Differential fiber use

chromHMM domains in normal prostate40 were lifted over from hg19 to hg38. Fiber type-stratified coverage of prostate-specific epigenomic domains was tabulated by aggregating the counts of fiber type A mapping to domain B (A ∩ B) versus the other domains (A ∩ B’) per replicate. Counts were normalized across replicates using a median-of-medians approach to account for depth and used as weights for a logistic regression model with domain and fiber status, and case status (primary versus metastasis), as the response and predictor variables, respectively. The glm function (R v.4.2.1) was used to fit the model; the null model was fitted with coefficients set to zero.
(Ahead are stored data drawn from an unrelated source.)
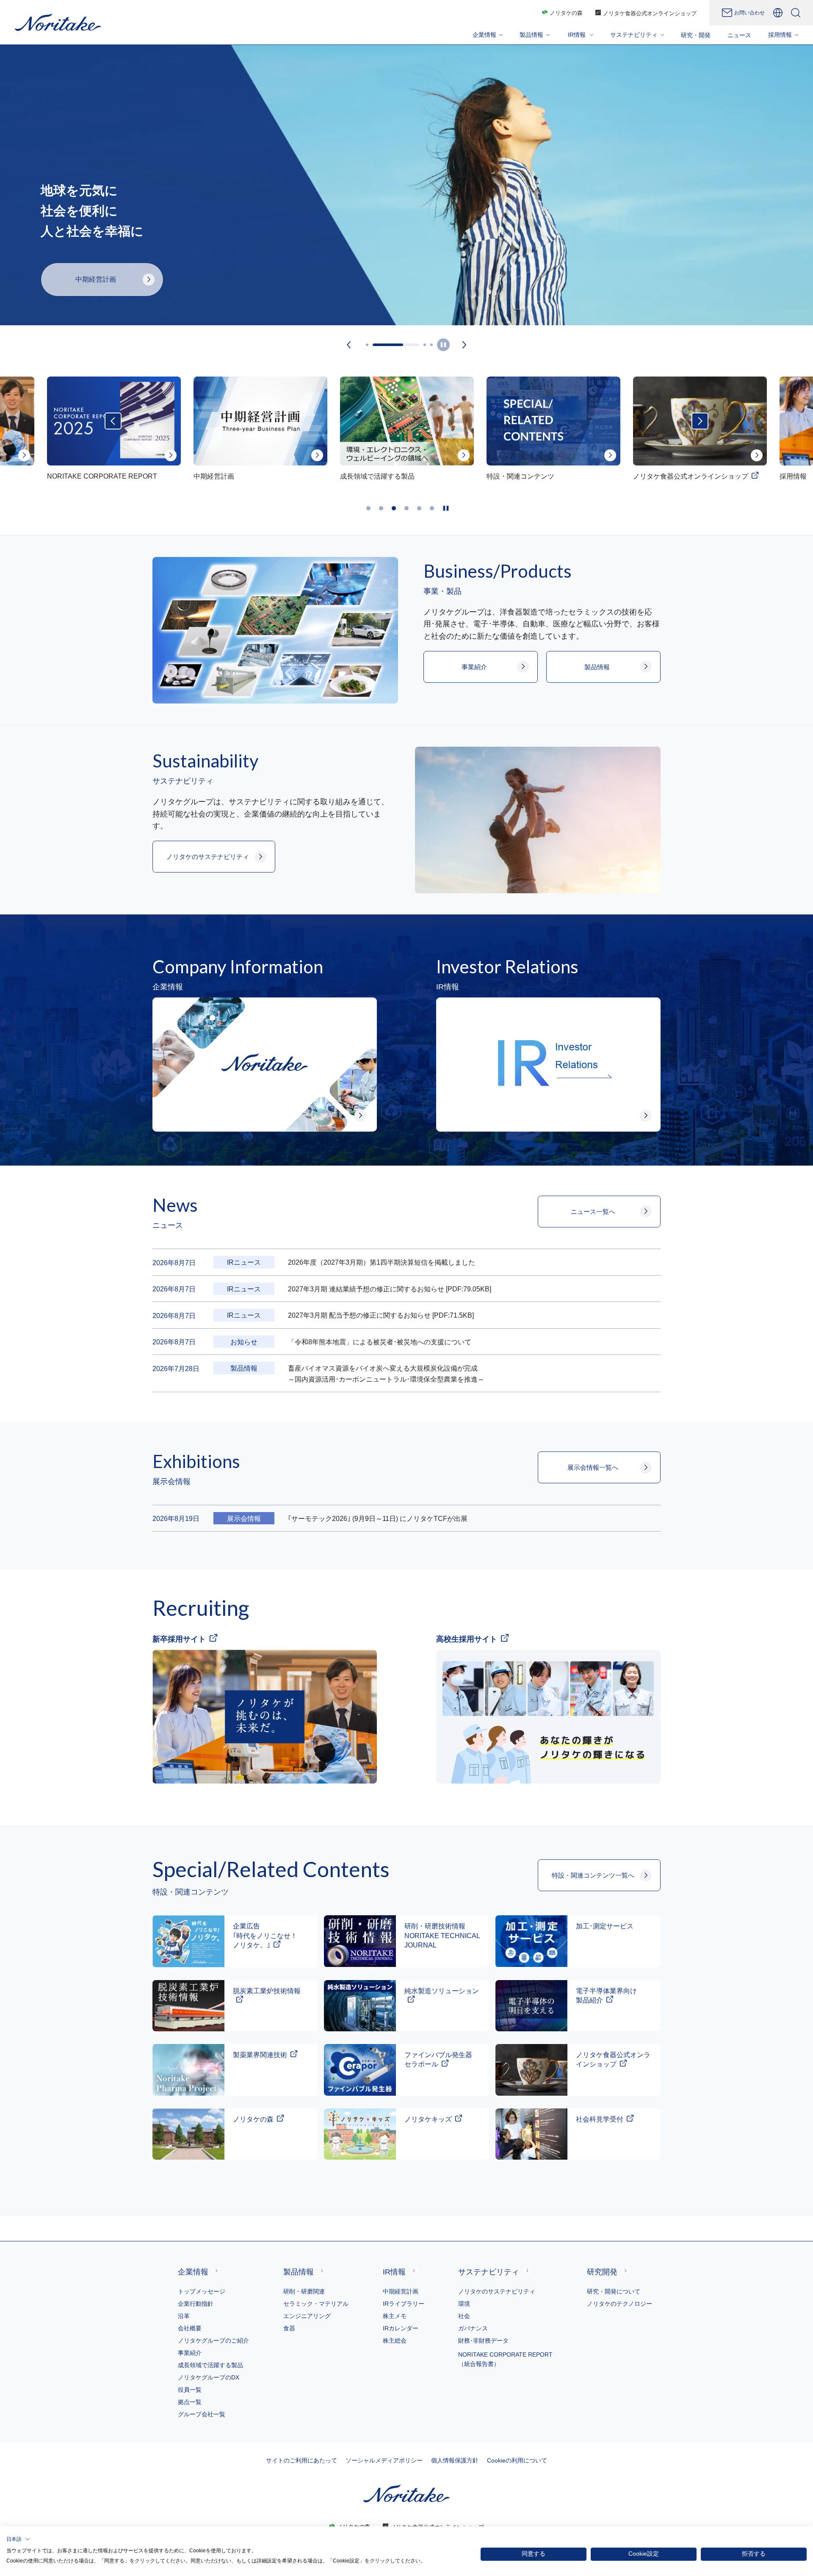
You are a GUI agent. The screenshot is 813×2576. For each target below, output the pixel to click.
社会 (464, 2316)
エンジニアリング (307, 2316)
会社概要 (190, 2328)
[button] (18, 2539)
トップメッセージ (201, 2291)
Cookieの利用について (517, 2460)
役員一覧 (190, 2389)
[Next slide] (464, 344)
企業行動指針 (195, 2303)
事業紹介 (190, 2352)
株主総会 (394, 2340)
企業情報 (193, 2272)
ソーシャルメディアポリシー (384, 2460)
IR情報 (394, 2272)
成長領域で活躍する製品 (210, 2365)
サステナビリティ (488, 2272)
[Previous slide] (349, 344)
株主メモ (394, 2316)
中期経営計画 (400, 2291)
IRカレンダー (400, 2328)
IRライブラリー (403, 2303)
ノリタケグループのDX (208, 2377)
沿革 (184, 2316)
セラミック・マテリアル (315, 2303)
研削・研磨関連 (304, 2291)
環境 (464, 2303)
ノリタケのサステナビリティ (496, 2291)
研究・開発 (696, 35)
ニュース (739, 35)
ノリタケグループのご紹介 (213, 2340)
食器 (289, 2328)
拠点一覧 (190, 2402)
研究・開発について (613, 2291)
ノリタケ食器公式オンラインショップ (650, 13)
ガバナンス (473, 2328)
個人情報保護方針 (454, 2460)
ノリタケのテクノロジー (619, 2303)
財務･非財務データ (483, 2340)
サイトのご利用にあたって (301, 2460)
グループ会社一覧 (201, 2414)
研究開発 (602, 2272)
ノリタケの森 (566, 13)
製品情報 (298, 2272)
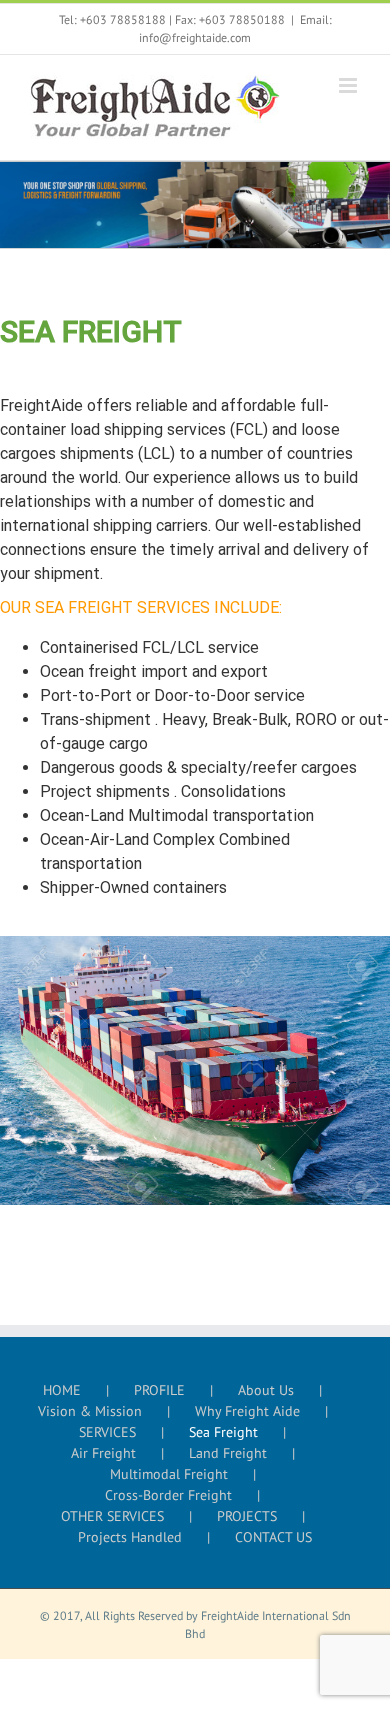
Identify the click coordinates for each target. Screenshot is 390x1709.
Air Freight (103, 1453)
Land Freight (228, 1453)
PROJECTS (247, 1516)
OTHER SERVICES (112, 1516)
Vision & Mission (90, 1411)
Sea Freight (223, 1432)
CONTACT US (273, 1537)
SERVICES (107, 1432)
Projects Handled (130, 1537)
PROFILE (159, 1390)
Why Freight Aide (247, 1411)
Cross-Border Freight (168, 1495)
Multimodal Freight (169, 1474)
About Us (266, 1390)
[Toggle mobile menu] (349, 85)
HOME (62, 1390)
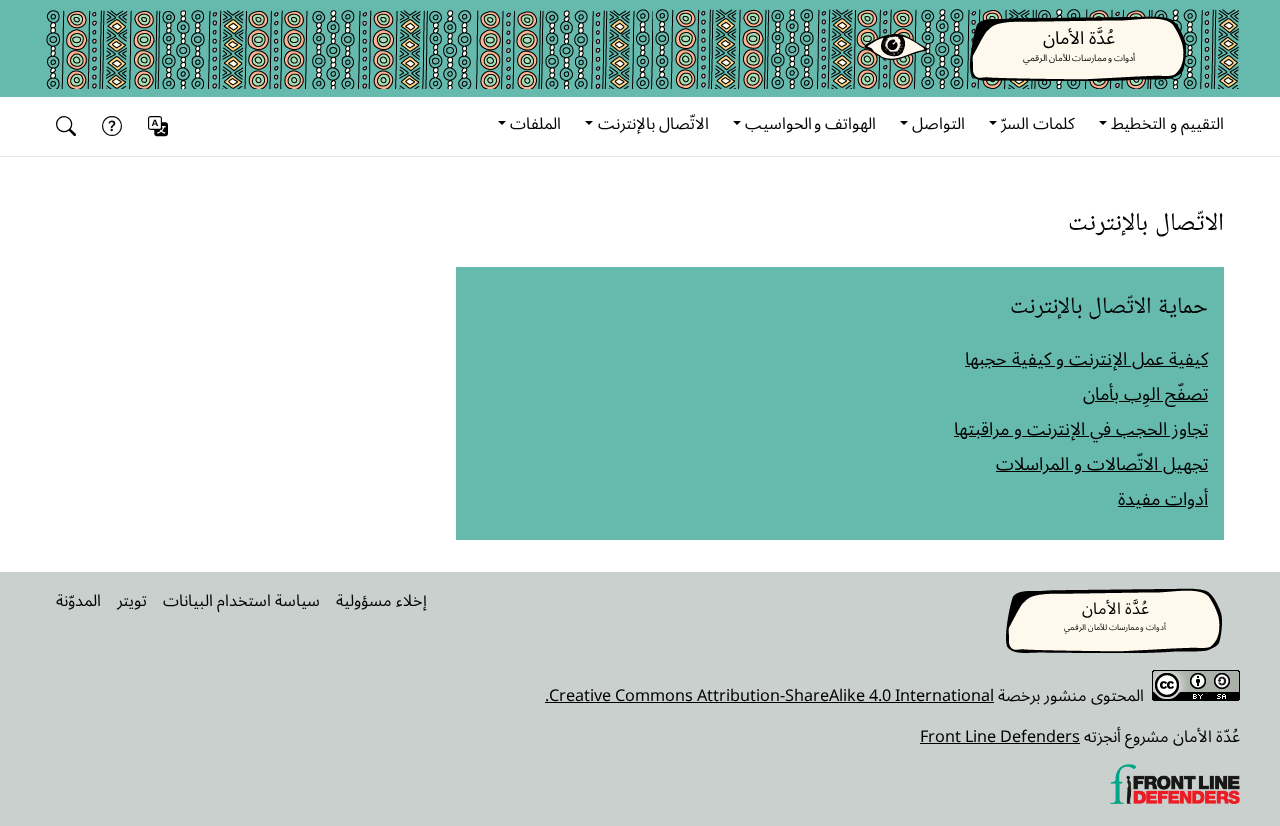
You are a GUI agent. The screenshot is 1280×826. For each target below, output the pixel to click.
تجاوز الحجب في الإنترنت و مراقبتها (1081, 428)
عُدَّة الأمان (1079, 37)
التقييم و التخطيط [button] (1167, 123)
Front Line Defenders (1000, 736)
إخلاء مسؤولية (381, 600)
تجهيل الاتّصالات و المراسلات (1102, 463)
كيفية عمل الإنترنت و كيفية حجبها (1086, 358)
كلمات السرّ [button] (1038, 123)
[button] (161, 126)
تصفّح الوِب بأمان (1145, 393)
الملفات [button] (535, 123)
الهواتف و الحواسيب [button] (810, 123)
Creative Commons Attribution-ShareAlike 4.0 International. (769, 695)
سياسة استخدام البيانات (241, 600)
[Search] (70, 126)
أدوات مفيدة (1163, 498)
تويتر (132, 600)
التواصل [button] (938, 123)
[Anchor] (1209, 220)
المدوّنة (78, 600)
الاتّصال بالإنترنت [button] (653, 123)
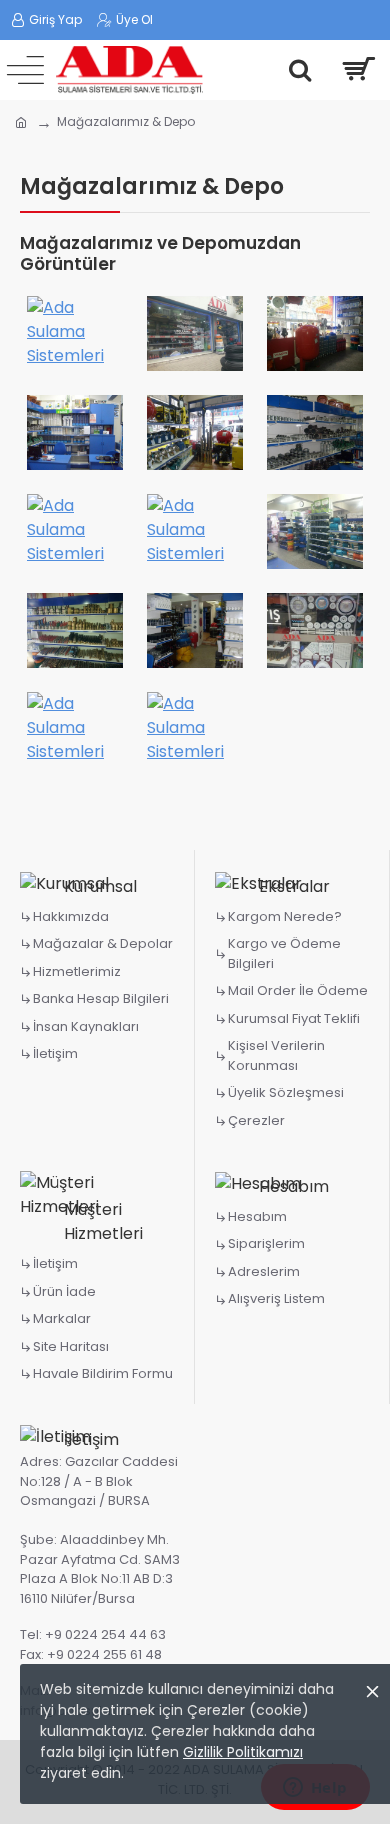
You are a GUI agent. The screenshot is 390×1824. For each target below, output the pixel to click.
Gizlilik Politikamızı (243, 1752)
The case status coefficient was taken to estimate the log2 fold change (∆) in metastatic versus primary PDX. This was repeated for all observed combinations of the seven fiber types and 17 domains. A Wald’s test was used to evaluate the maximum likelihood-fitted coefficients; two-sided P values were adjusted for multiple testing using Storey’s q49, with a significance threshold of q ≤ 0.05.

Visualization

Plots were created using R (v.4.2.1) and ggplot2 (ggplot2.tidyverse.org/). The SAMOSA-Tag data were visualized using a modified version of IGV v.2.17.3 (github.com/RamaniLab/SMRT-Tag/tree/main/igv-vis). The FACS plots were created in FlowJo v.10.8.2 (BD Biosciences).

Reporting summary

Further information on research design is available in the Nature Portfolio Reporting Summary linked to this article.